### INSTRUCTIONS FOR THE TASK
Please copy exactly the line that contains "You are a computer-use" and every line after it through the end of the records, leaving the pictures out.

◇ ◇ ◇ ◇ ◇

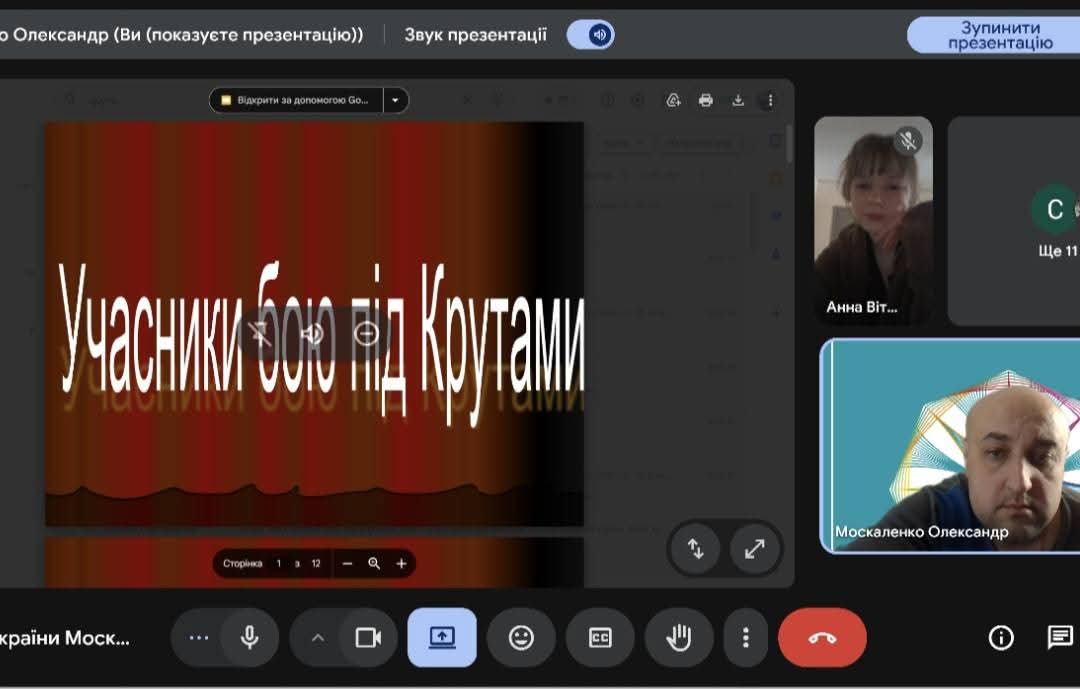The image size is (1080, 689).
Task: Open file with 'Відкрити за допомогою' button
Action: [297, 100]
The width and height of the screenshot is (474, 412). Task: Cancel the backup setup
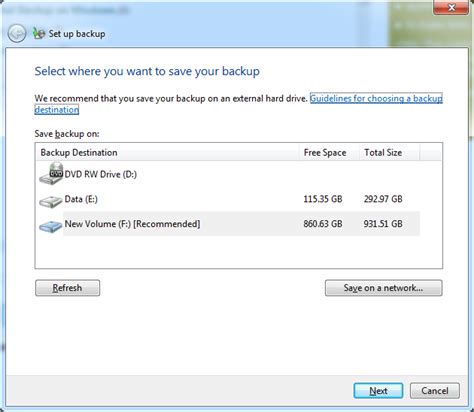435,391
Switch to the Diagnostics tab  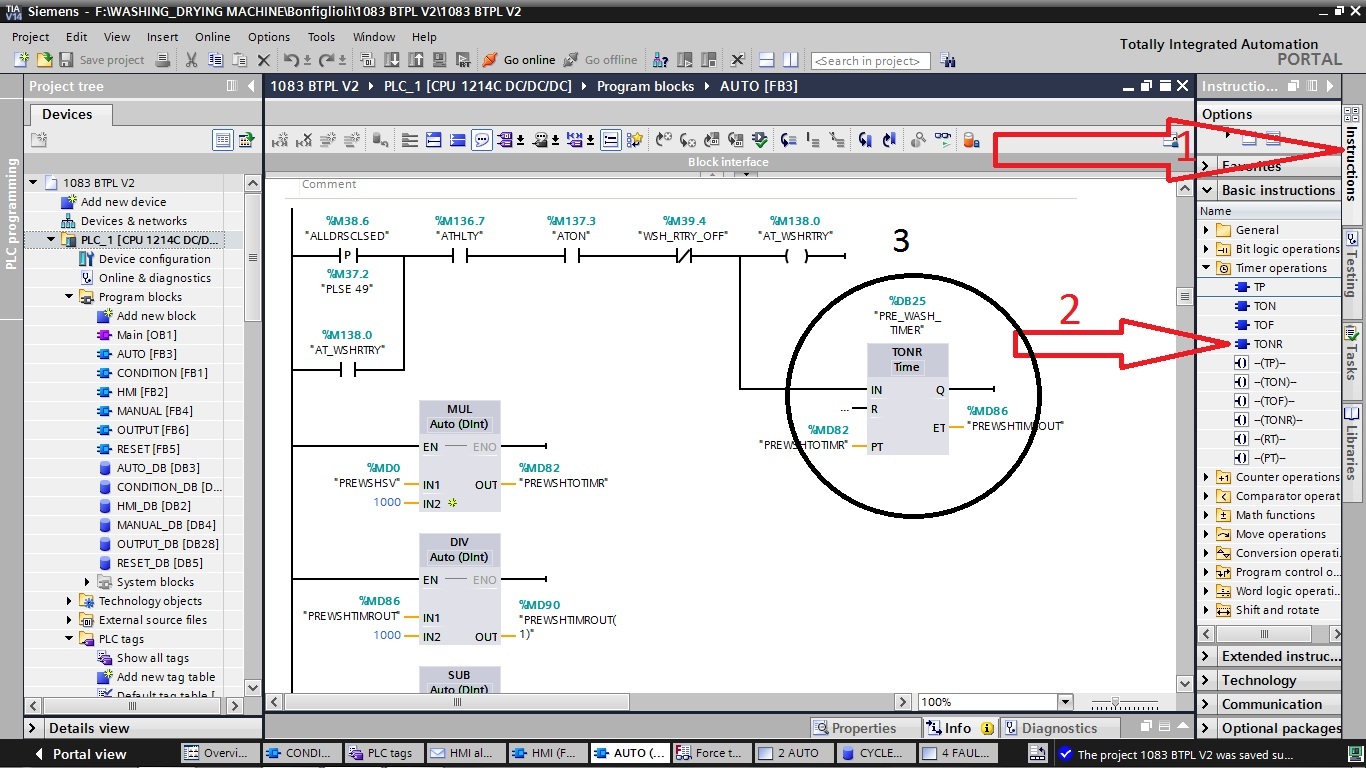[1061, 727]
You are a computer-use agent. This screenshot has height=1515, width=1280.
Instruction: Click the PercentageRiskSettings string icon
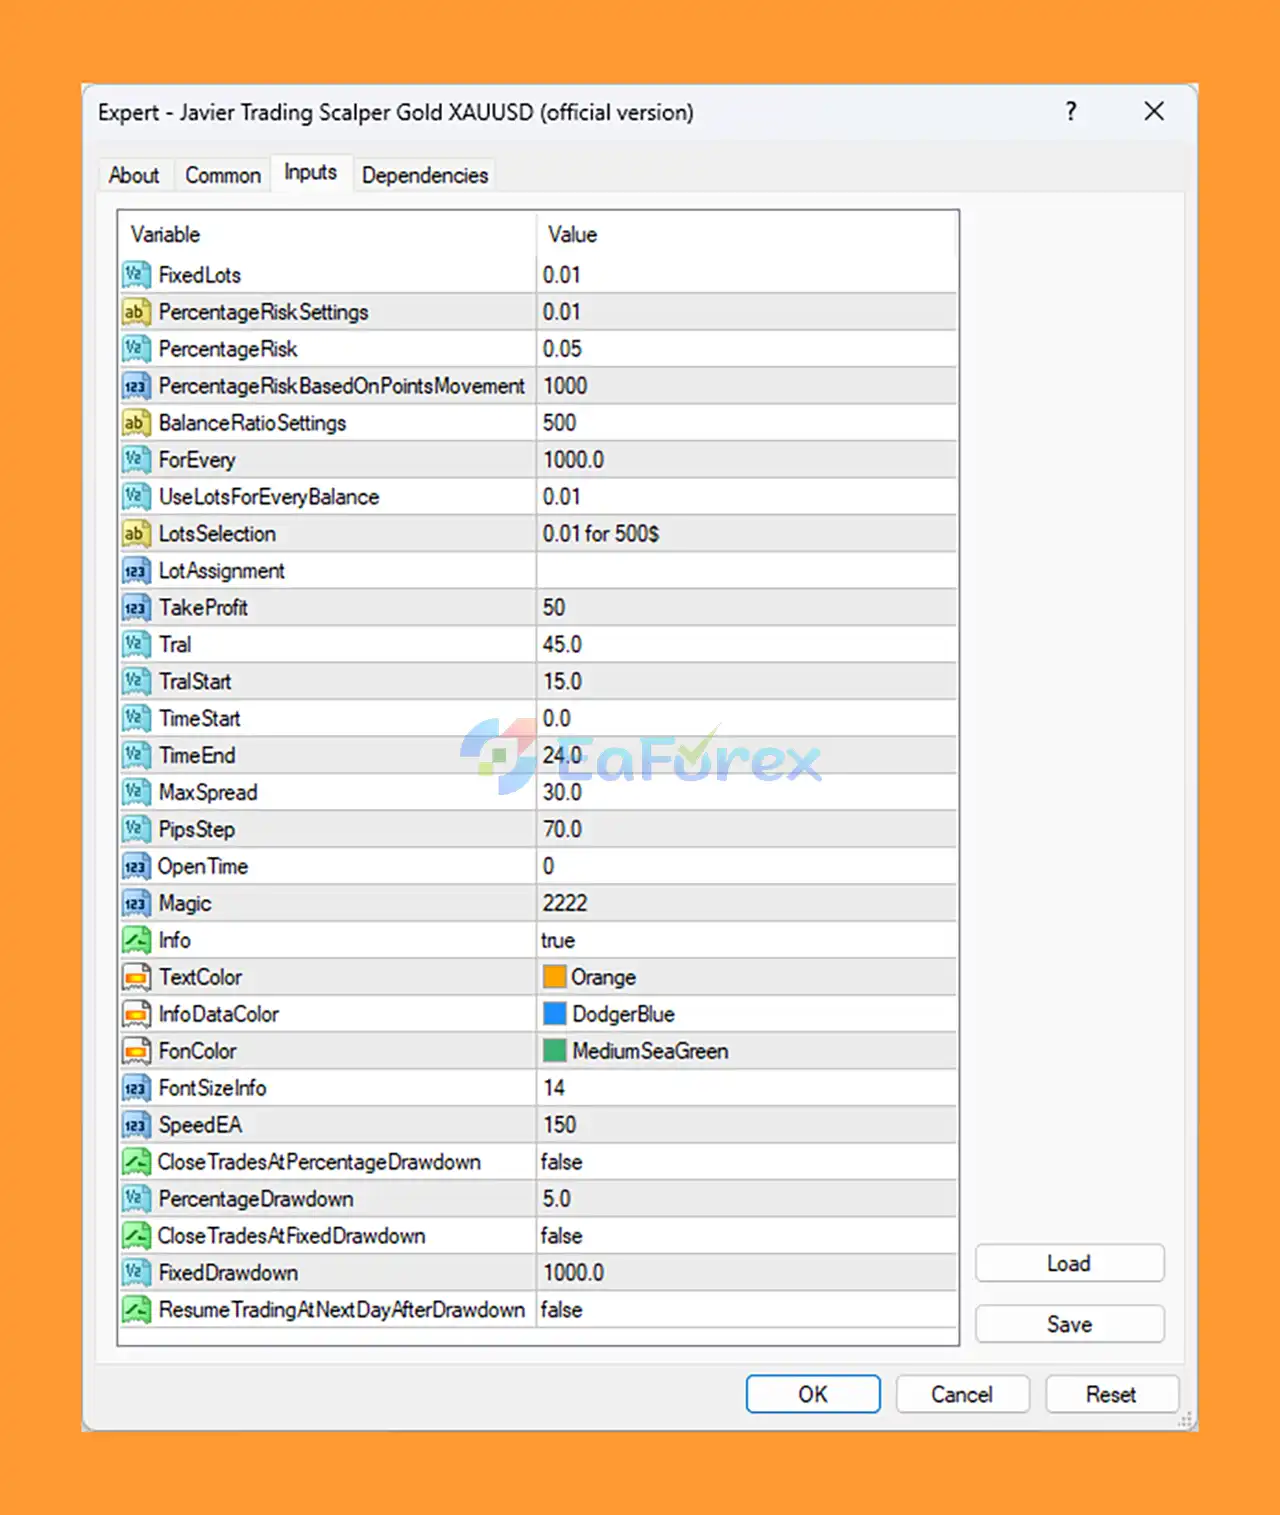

◇ ◇ ◇ ◇ ◇

### TASK SOLUTION
You are a computer-use agent. This screenshot has height=1515, width=1280.
Instruction: Click the PercentageRiskSettings string icon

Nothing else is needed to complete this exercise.